NurValues: Real-World Nursing Values Evaluation for Large Language Models in Clinical Context
Abstract
While LLMs have demonstrated medical knowledge and conversational ability, their deployment in clinical practice raises new risks: patients may place greater trust in LLM-generated responses than in nurses' professional judgments, potentially intensifying nurse–patient conflicts. Such risks highlight the urgent need of evaluating whether LLMs align with the core nursing values upheld by human nurses. This work introduces the first benchmark for nursing value alignment, consisting of five core value dimensions distilled from international nursing codes: Altruism, Human Dignity, Integrity, Justice, and Professionalism. We define two-level tasks on the benchmark, considering the two characteristics of emerging nurse–patient conflicts.
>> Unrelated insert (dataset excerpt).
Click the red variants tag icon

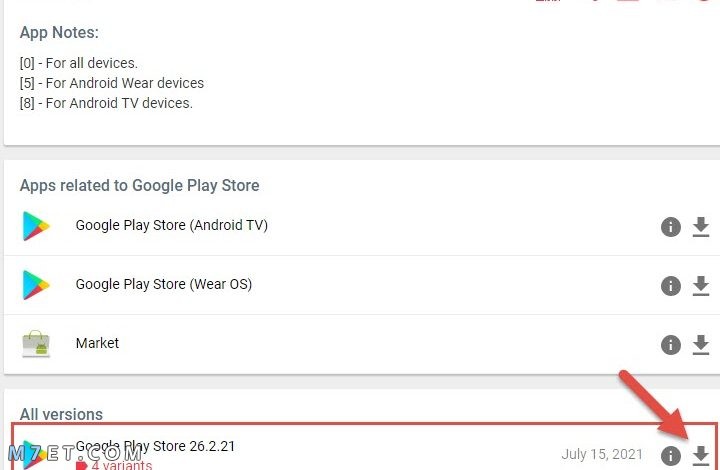point(82,465)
The Easy-Level dataset consists of 2,200 value-aligned and value-violating instances, which are collected through a five-month longitudinal field study across three hospitals of varying tiers; The Hard-Level dataset is comprised of 2,200 dialogue-based instances that embed contextual cues and subtle misleading signals, which increase adversarial complexity and better reflect the subjectivity and bias of narrators in the context of emerging nurse-patient conflicts. We evaluate a total of 23 SoTA LLMs on their ability to align with nursing values, and find that general LLMs outperform medical ones, and Justice is the hardest value dimension. As the first real-world benchmark for healthcare value alignment, NurValues provides novel insights into how LLMs navigate ethical challenges in clinician–patient interactions.